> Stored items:
•••••
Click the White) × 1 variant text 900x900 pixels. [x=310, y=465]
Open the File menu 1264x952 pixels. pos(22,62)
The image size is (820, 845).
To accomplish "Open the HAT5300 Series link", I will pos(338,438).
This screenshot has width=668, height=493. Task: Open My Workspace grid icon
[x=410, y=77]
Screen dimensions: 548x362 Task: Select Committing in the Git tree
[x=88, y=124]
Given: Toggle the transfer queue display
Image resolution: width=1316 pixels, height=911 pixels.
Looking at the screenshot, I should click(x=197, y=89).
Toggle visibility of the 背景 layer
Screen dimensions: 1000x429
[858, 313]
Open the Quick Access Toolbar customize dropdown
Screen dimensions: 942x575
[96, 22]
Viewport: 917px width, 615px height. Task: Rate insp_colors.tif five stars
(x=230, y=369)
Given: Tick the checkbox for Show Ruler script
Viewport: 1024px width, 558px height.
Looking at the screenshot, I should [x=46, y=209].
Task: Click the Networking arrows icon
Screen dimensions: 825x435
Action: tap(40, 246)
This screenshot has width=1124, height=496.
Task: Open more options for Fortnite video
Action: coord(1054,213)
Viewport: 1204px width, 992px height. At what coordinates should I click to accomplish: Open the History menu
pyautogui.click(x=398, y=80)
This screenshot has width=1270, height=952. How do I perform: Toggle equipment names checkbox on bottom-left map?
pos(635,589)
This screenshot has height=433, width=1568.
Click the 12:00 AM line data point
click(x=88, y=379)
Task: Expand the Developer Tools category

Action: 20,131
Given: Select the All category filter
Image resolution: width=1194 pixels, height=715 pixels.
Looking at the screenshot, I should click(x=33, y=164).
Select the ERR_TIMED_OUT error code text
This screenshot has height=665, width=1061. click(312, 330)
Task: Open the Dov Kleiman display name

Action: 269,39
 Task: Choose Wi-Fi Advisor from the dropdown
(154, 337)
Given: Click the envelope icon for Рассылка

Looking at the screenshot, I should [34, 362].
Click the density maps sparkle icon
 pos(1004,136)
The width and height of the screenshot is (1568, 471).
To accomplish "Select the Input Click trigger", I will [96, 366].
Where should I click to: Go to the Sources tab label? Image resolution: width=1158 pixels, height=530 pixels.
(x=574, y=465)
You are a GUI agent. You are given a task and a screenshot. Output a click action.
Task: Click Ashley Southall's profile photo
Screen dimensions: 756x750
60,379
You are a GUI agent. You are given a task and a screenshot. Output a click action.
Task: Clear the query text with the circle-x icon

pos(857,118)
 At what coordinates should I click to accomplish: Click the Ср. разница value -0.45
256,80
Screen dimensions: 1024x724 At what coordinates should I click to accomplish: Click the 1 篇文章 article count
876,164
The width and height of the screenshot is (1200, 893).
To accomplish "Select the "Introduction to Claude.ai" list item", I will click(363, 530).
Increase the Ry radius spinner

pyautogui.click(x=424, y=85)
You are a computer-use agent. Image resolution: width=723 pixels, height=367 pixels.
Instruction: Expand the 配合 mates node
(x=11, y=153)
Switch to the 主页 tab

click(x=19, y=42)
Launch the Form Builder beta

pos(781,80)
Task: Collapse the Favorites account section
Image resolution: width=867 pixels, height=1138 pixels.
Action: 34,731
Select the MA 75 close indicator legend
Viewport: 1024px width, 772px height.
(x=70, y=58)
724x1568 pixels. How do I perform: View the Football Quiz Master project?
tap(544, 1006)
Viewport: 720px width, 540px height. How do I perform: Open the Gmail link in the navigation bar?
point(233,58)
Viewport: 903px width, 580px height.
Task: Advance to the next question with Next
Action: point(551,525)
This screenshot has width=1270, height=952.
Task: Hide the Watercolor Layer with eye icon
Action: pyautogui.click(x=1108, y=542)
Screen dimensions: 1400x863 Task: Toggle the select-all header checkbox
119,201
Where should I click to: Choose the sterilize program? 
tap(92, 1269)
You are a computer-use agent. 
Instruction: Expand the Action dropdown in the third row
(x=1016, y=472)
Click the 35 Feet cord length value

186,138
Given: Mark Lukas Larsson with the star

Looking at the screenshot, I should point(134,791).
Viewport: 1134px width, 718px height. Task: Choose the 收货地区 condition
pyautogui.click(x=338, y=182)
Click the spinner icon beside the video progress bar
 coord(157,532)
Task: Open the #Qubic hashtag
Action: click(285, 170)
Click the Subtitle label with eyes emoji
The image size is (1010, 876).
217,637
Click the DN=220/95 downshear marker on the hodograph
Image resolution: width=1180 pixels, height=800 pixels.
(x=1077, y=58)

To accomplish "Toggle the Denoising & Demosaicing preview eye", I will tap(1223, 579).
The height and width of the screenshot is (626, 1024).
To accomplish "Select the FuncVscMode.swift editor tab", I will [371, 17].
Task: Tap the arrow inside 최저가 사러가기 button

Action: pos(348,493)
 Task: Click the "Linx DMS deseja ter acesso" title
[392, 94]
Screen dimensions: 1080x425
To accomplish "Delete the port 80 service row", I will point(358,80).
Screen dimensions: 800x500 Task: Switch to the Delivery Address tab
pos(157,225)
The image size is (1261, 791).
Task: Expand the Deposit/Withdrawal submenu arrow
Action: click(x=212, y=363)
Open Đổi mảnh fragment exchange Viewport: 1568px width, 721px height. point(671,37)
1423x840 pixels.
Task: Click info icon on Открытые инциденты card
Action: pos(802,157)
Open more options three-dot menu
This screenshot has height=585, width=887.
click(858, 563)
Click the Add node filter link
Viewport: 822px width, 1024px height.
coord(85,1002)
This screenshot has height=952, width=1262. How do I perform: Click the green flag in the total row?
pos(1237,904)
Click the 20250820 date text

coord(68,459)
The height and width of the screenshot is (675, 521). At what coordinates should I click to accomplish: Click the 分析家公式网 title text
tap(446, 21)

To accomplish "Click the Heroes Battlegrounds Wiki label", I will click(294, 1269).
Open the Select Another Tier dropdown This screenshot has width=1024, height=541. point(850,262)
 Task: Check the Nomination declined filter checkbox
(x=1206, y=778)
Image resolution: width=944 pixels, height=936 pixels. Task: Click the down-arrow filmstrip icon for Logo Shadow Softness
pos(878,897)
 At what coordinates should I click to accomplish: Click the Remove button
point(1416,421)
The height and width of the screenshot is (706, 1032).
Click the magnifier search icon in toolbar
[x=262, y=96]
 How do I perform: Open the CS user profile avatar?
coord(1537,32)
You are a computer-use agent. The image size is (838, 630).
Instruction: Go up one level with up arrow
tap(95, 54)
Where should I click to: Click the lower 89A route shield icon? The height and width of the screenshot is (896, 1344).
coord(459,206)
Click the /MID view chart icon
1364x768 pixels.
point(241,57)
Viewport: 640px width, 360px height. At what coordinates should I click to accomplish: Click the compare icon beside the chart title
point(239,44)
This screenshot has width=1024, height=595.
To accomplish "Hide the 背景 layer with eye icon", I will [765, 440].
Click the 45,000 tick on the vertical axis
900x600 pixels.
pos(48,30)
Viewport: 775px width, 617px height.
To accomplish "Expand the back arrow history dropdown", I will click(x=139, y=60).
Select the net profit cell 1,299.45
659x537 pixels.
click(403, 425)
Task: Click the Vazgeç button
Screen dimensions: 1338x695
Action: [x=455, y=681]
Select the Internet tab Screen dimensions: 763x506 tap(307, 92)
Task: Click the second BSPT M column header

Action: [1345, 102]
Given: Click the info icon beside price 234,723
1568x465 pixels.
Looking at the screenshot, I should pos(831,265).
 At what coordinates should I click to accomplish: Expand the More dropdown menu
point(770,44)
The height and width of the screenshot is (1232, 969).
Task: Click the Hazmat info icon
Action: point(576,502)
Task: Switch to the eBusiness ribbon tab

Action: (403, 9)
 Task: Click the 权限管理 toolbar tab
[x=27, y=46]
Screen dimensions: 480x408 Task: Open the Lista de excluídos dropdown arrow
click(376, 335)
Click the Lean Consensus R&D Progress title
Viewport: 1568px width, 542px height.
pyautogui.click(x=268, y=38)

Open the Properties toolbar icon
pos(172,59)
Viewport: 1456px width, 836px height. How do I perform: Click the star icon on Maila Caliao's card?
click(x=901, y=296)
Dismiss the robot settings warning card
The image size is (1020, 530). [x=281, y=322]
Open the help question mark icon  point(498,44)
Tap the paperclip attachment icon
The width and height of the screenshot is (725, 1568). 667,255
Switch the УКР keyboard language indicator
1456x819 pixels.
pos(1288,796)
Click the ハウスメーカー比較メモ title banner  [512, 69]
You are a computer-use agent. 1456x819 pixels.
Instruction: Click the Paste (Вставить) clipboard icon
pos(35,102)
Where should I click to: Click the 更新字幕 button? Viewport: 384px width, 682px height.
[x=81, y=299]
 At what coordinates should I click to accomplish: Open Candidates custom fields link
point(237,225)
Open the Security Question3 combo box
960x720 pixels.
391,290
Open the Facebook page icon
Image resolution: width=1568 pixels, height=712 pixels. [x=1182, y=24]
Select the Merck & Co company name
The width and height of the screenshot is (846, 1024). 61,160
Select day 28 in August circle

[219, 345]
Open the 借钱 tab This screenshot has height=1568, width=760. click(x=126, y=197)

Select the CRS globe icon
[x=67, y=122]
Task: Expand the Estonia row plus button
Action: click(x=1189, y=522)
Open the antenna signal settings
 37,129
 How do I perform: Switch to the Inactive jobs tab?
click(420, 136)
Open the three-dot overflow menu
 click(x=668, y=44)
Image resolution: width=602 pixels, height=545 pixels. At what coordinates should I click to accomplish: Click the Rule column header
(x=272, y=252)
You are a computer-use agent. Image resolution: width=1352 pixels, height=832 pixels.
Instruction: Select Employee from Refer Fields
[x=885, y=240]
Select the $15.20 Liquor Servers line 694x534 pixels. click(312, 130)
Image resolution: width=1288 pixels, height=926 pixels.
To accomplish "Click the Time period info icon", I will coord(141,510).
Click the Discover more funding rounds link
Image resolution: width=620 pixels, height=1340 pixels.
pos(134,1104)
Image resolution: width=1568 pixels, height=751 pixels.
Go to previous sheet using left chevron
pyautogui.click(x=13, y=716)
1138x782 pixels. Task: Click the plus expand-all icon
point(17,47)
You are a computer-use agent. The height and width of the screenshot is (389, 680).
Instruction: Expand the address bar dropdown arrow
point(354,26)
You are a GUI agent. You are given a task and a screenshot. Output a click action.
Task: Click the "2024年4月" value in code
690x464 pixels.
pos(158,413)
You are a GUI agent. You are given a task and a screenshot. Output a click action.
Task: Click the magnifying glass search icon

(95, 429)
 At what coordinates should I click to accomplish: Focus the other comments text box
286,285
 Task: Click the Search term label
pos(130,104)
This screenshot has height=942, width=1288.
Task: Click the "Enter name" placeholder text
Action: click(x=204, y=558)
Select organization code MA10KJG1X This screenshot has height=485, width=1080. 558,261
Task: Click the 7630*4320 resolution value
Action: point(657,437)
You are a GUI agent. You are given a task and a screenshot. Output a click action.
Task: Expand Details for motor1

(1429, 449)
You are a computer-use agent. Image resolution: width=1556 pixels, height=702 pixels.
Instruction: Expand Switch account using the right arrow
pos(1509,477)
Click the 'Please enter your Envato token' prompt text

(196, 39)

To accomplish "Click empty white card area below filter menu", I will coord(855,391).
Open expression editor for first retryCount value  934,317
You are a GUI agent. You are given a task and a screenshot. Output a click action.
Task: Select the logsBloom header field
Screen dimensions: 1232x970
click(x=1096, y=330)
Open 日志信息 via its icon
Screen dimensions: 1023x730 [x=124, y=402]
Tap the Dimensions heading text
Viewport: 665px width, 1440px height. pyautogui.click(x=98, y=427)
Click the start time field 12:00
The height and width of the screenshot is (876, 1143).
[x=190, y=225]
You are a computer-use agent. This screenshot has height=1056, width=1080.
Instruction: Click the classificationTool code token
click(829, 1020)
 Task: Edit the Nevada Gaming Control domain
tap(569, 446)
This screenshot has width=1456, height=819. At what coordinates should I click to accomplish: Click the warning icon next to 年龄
•••••
> Instructions to follow: Write out every line from the data above that includes "editor".

> Your solution:
To accomplish "Select the FuncVscMode.swift editor tab", I will [371, 17].
Open expression editor for first retryCount value  934,317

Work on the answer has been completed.